Scale is Poison
It's March 9th 2021 and Google Calendar still doesn't have a dark mode. The iOS app update notes for the Just Eat app are still boasting about the app now supporting contact-free delivery, and have done for all 25 releases in the last 11 months that I can see on the App Store. Twitter's TweetDeck still doesn't support creating or participating in polls.
# The Problem
I've worked for a wide range of companies throughout my career. From a big US tech giant to a small Norwegian SaaS platform, with some bits in between. To me the problem is clear: big companies can't afford to give a fuck.
Why is it that companies paying Google $100,000 a month for GCP get ghosted by support staff, yet Jason Fried regularly answers questions about his company directly on Twitter?
The answer is scale.
Scale dehumanizes.
— David Perell (@david_perell) November 9, 2020
Resisting the pull of scale is a recipe for a happy life.
When you scale, you automate. This is good and bad. It's nice to be able to get a refund automatically when an item is missing from your order. It's frustrating trying to figure out the right incantation to trick a chatbot in to connecting you to a human. It's terrifying when we encode racism into national approval processes.
The problem doesn't just apply to customers. Staff suffer as well. When I worked in a big US tech company, as soon as I stopped being a model employee I got stonewalled and pushed out. Exactly no effort was made to sympathise with my side of the story (my boss was bullying me), it was much easier for them to do nothing and hope I'd leave.

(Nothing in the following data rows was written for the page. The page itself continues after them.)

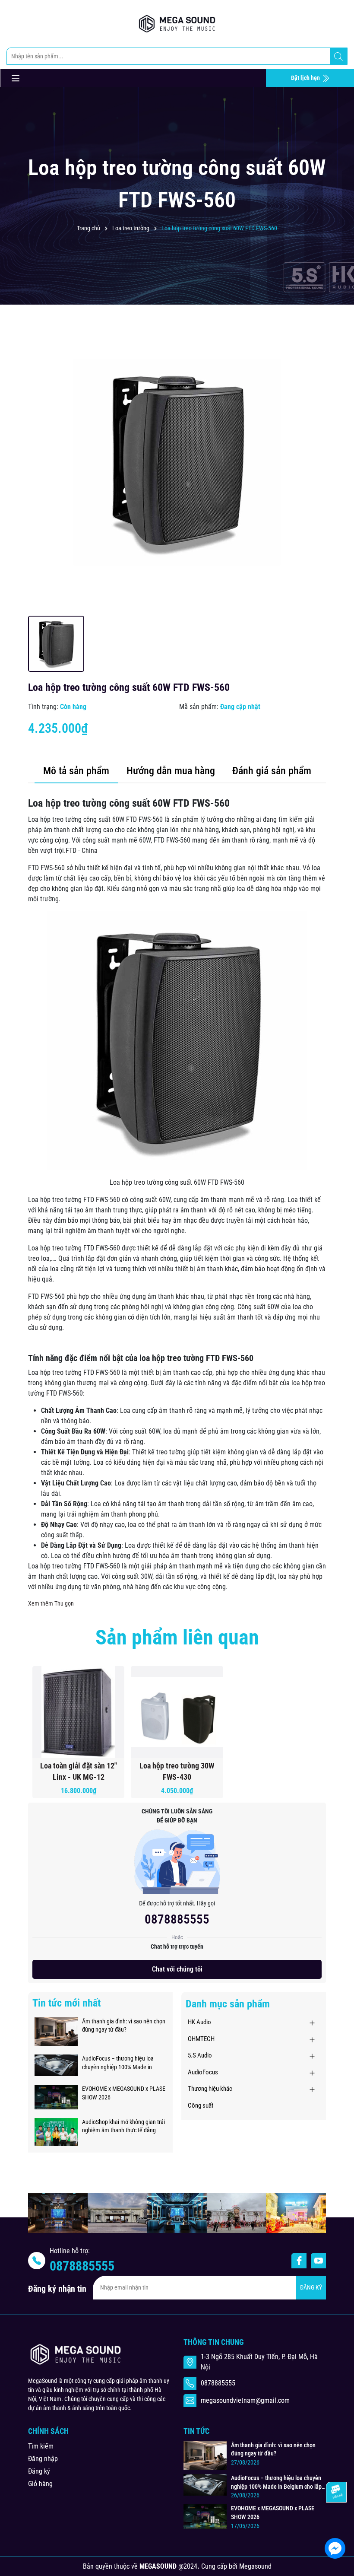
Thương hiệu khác (210, 2089)
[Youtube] (318, 2260)
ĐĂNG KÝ (311, 2287)
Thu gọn (64, 1603)
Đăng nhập (43, 2459)
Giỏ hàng (40, 2484)
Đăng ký (39, 2471)
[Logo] (177, 24)
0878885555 (177, 1919)
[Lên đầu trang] (336, 2522)
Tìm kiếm (41, 2446)
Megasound (255, 2566)
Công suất (200, 2105)
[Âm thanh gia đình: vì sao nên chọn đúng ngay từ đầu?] (56, 2031)
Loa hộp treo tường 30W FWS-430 (176, 1771)
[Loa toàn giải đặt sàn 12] (78, 1712)
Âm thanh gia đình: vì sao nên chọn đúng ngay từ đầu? (123, 2025)
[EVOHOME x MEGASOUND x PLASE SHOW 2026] (56, 2096)
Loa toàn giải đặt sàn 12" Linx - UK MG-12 (78, 1771)
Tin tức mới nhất (66, 2003)
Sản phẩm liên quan (177, 1637)
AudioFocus (203, 2072)
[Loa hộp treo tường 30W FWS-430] (177, 1712)
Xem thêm (40, 1603)
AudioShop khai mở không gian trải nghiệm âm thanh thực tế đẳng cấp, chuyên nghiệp (123, 2126)
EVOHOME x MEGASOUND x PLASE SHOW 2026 (123, 2093)
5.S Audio (200, 2055)
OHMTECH (201, 2039)
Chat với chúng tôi (177, 1969)
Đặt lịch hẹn (306, 77)
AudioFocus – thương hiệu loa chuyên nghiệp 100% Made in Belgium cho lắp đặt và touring (118, 2063)
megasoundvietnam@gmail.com (245, 2400)
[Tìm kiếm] (338, 56)
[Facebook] (299, 2260)
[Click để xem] (177, 462)
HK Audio (199, 2022)
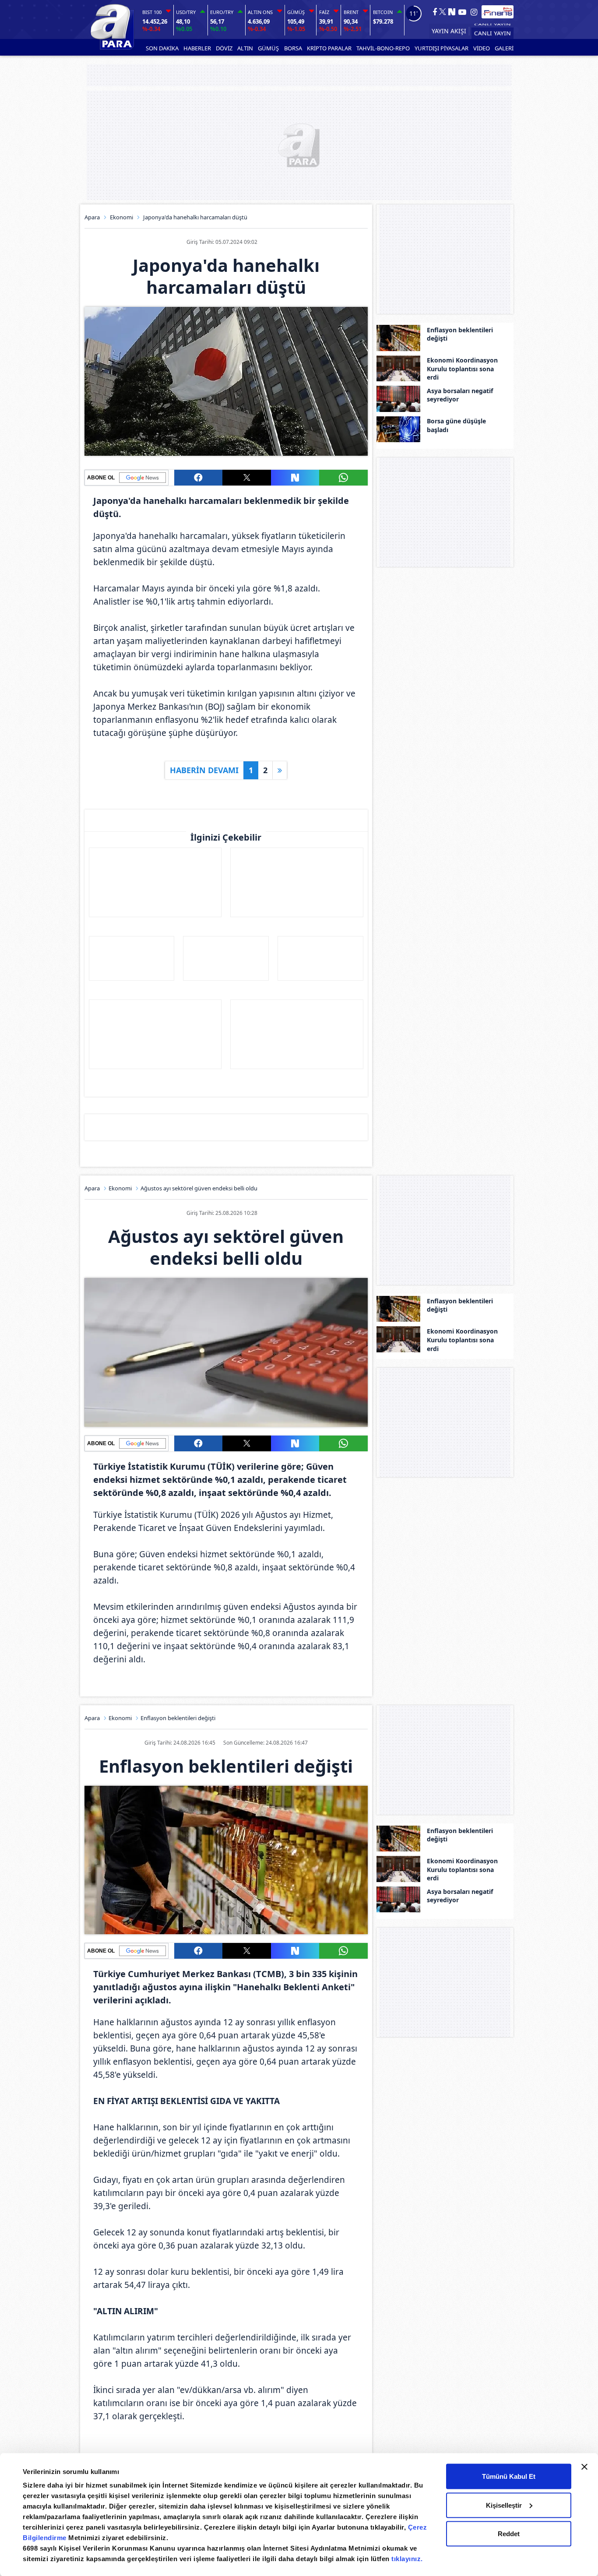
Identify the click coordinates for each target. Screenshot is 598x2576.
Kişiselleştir (504, 2505)
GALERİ (504, 48)
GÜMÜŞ (268, 48)
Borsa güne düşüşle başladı (456, 425)
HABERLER (197, 48)
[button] (198, 478)
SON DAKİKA (162, 48)
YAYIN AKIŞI (449, 31)
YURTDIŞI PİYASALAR (441, 48)
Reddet (509, 2533)
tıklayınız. (407, 2558)
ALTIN (245, 48)
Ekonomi (121, 217)
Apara (92, 217)
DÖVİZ (224, 48)
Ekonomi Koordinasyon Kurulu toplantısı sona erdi (462, 368)
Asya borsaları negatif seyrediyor (460, 395)
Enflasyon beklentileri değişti (460, 334)
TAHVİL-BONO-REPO (383, 48)
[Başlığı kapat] (584, 2467)
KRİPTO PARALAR (329, 48)
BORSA (293, 48)
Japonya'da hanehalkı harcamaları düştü (195, 217)
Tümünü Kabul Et (508, 2476)
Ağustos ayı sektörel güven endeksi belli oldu (199, 1188)
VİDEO (481, 48)
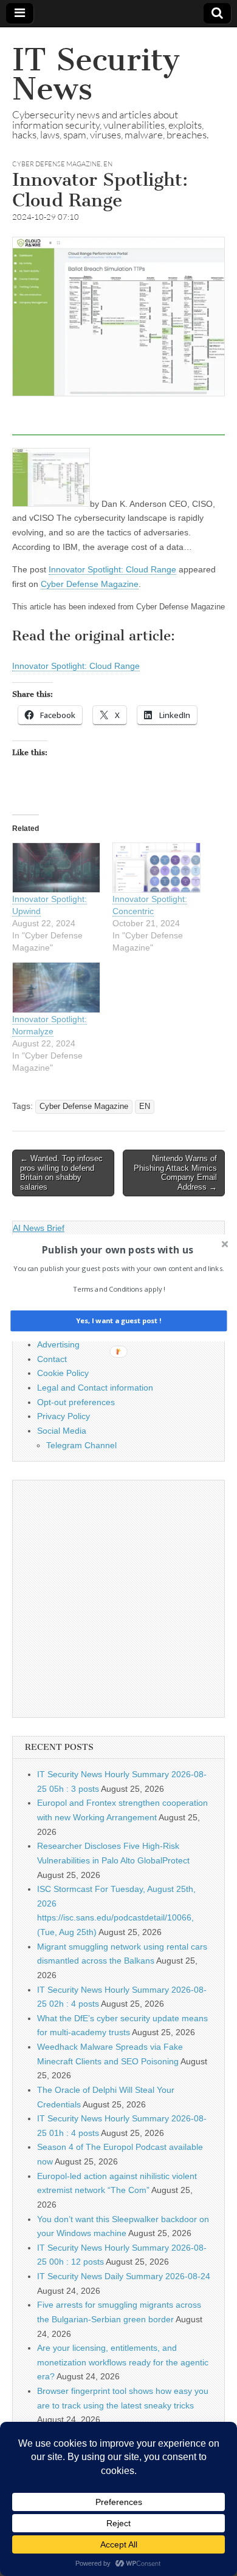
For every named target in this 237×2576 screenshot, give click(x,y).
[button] (117, 1249)
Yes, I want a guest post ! (118, 1321)
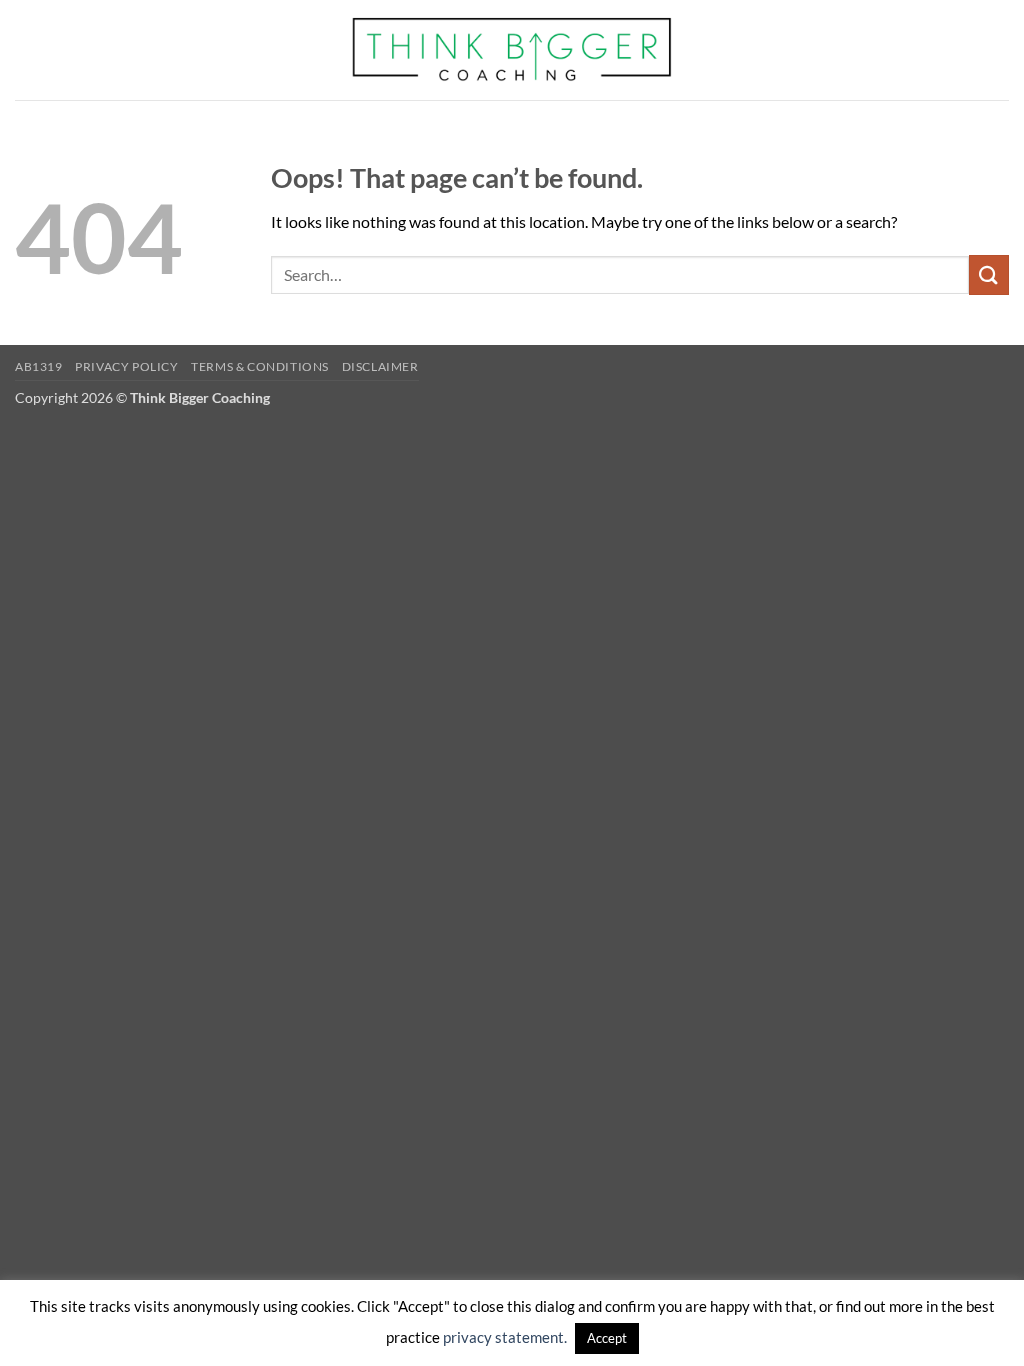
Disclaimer (380, 366)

Conversely, small companies have treated me exceptionally well. When my 2020 tax filing told me I owed the governemnt 10,000 GBP because of an unfortunate cocktail of mistakes both myself and the company accountants had made, the CEO couldn't do enough for me.
# The Solution
Easy. Don't scale.
Gasp.
I'm serious. Don't scale past the number of users you can excellently serve. Don't scale to a point where you can't excellently polish your software. If it's becoming difficult and slow to implement new features, or react to new platform updates (e.g. widgets in iOS 14), stop. If your customers spend more time on hold than using your service, stop.
This works in reverse, too. Annoyed that the only person you can get to listen to you is a chatbot? Move to smaller companies that give a shit. Here are some moves I made that I'm really happy with:
- Gmail to Fastmail and HEY. Gmail has barely changed in years, and is a mess. Fastmail is reliable and privacy-focused, HEY is new and beautifulu and evolving every month.
- EDF to Bulb. One of the rare switches that saved me money. Bulb have a great app, write great update notes, and have good customer service.
- Sky to Andrews and Arnold. Not a switch you'll want to make unless you're certain, AA are an ISP designed for techies. They're expensive but reliable, transparent, and not afraid of letting you pull the levers.
In almost all cases, moves like this will cost you money. One of the reasons companies scale is because it's economical to do so. Being small costs more, and I appreciate not everyone can afford that, but if you can it's worth it.
Have you made similar switches you're happy with? I'd love to hear about them. Tweet me.
# The Aside
You might be thinking: "Sam, you're being unfair. I know loads of people that work in large software companies, they give lots of fucks and they're doing their best."
I don't doubt it. I've got a lot of friends in these companies, too, and I know for certain that they're good people.
In the end, though, they end up getting dragged into the miasma. Priorities are set by people 3-4 rungs up the ladder and there's minimal wiggle room. Performance reviews eat a month of your time per year or more, and make sure you're only working on exactly what they want you to be working on. The fetishisation of "impact" ensures that details are ignored forever.
But they pay you a butt-load of money, so it's hard to leave.